┌─ INPUT RECORDS
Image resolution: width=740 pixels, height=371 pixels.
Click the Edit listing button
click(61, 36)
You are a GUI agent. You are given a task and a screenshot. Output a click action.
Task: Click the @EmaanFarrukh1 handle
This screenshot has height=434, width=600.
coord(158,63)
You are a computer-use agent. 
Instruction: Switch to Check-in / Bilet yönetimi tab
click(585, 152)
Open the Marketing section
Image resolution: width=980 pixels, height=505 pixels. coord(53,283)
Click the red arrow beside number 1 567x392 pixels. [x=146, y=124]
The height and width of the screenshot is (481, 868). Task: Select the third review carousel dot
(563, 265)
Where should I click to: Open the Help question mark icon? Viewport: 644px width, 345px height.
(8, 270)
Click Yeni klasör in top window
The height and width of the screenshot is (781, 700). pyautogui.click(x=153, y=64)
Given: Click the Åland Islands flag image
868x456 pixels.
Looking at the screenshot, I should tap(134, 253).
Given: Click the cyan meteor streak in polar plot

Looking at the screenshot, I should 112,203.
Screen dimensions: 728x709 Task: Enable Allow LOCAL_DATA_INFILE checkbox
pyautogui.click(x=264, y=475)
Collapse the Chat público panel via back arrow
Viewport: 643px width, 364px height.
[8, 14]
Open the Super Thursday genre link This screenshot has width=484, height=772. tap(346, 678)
└─
#### DIRECTIONS:
The result consists of the line with "The height and width of the screenshot is (481, 868)." through the last line of the entries above, repeated exactly and with nothing else.

#### RESULT BELOW:
The height and width of the screenshot is (481, 868). Task: Select the third review carousel dot
(563, 265)
Where should I click to: Open the Help question mark icon? Viewport: 644px width, 345px height.
(8, 270)
Click Yeni klasör in top window
The height and width of the screenshot is (781, 700). pyautogui.click(x=153, y=64)
Given: Click the Åland Islands flag image
868x456 pixels.
Looking at the screenshot, I should tap(134, 253).
Given: Click the cyan meteor streak in polar plot

Looking at the screenshot, I should 112,203.
Screen dimensions: 728x709 Task: Enable Allow LOCAL_DATA_INFILE checkbox
pyautogui.click(x=264, y=475)
Collapse the Chat público panel via back arrow
Viewport: 643px width, 364px height.
[8, 14]
Open the Super Thursday genre link This screenshot has width=484, height=772. tap(346, 678)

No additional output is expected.